Y aquí cobra especial relevancia destacar la importancia que el Poder Judicial tiene en un Estado de Derecho, ya que es el poder contramayoritario que está llamado por la Constitución nacional para ser el contrapeso de los otros poderes del Estado. Tiene la función de controlar a los poderes políticos y eso genera una lógica e inevitable tensión, pero ese diseño constitucional garantiza justamente que la Justicia pueda ejercer esa función de contrapeso y control en un sistema republicano.
En este sentido, corresponde traer a colación un postulado que es inmanente para un eficiente y adecuado servicio de administración de justicia y es la necesidad de garantizar la independencia judicial. Debe dejarse de lado toda invocación de la independencia judicial como una consigna vacía o abstracta.

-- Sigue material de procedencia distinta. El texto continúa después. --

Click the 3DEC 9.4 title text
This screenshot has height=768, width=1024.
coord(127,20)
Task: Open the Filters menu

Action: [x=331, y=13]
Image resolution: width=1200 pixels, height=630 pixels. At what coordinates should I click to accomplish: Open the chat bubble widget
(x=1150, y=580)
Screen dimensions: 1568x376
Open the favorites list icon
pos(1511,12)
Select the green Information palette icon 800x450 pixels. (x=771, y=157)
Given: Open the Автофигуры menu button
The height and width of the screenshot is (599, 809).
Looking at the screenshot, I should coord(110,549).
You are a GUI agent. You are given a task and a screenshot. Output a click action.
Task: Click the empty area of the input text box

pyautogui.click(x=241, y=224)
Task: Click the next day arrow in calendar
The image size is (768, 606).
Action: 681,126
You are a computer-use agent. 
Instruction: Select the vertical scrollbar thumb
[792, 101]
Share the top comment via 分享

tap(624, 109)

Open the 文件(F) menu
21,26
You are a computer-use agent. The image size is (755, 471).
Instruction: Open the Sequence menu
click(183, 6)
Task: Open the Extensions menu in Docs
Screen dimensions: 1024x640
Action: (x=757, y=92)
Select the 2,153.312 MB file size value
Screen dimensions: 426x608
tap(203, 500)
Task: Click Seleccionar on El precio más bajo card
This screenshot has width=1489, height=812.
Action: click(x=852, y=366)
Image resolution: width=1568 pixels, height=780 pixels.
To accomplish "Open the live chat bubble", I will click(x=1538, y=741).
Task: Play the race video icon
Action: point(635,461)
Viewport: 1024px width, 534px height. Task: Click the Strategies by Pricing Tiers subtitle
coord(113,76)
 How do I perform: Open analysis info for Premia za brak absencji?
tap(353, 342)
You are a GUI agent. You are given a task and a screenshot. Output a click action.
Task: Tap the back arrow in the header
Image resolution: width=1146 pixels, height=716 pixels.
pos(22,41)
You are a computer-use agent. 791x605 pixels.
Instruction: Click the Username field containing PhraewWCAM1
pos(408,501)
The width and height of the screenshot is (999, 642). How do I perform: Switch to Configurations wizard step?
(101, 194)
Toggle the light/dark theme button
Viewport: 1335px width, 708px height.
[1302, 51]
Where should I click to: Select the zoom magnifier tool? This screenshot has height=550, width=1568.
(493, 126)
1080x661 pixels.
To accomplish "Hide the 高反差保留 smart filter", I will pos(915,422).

En primer lugar, una Justicia independiente es aquella capaz de decidir con autonomía, que asegure a las personas que tendrán la garantía de contar con magistrados capaces de resolver sus reclamos, al margen de toda injerencia o presión de los poderes políticos o fácticos. Solo así se podrá recuperar la confianza ciudadana en las instituciones y, en especial, en la Justicia.
Y, en segundo lugar, cabe destacar una cuestión estrechamente vinculada con la independencia judicial: la necesidad de una real autonomía financiera del Poder Judicial, ya que no es posible un modelo serio de independencia cuando la Justicia debe someterse a la dependencia económica del poder administrador para obtener los recursos que requiere su normal funcionamiento.
Pero resulta necesario reflexionar sobre las causales de la crisis de credibilidad que están atravesando las instituciones republicanas en su conjunto. En el caso del sistema judicial, las causas son múltiples, algunas propias y otras exógenas, y por eso es imperioso, en primer término, actuar con madurez institucional y responsabilidad para resolver nuestros propios problemas.
Esta discusión es crucial y es una deuda frente a la sociedad, con la que se debe recuperar el vínculo, para mostrar una Justicia más cercana, en palabras de nuestro papa Francisco, porque ello es esencial para la convivencia democrática.
También es necesario alertar que, aprovechando esa crisis de credibilidad, existe una muy preocupante tendencia en numerosos países de la región a cuestionar y esmerilar la función esencial que el Poder Judicial y los ministerios públicos cumplen en un Estado de Derecho. Se trata de una propensión creciente que busca impugnar el sistema de garantías que rodea el ejercicio de la función judicial y que, permeando en diferentes ámbitos, va instalándose mediáticamente como un discurso que crea sentido y propone alternativas presentadas como democratizadoras, pero que, en realidad, solo buscan limitar la independencia judicial.
Se trata de un sutil proceso de erosión institucional, que busca debilitar las bases mismas de nuestro sistema de Justicia. Y aquí cabe pensar -hacia adentro y hacia afuera- a quienes beneficia un Poder Judicial y ministerios públicos débiles.
Por eso, en los tiempos actuales, profundamente alterados por la revolución que inexorablemente provoca la IA, con sus innegables beneficios, pero también con el riesgo que significa que los datos sensibles de las personas se concentren en pocas corporaciones privadas, en las que reina un ámbito de opacidad en todo lo atinente a los sesgos de sus algoritmos; en tiempos en los cuales las redes sociales nos imponen sus reglas y patrones para la convivencia ciudadana, implantándose la “cultura de lo efímero” y del “descarte”; allí es cuando más debemos bregar y luchar por tener instituciones fuertes, con plena vigencia de la división de poderes, y especialmente que se resguarde la independencia judicial.
Porque debemos tener muy presente que el fracaso de los países siempre proviene del fracaso de sus instituciones.
El autor es presidente de la Asociación de Magistrados y Funcionarios de la Justicia Nacional y juez federal de Cámara.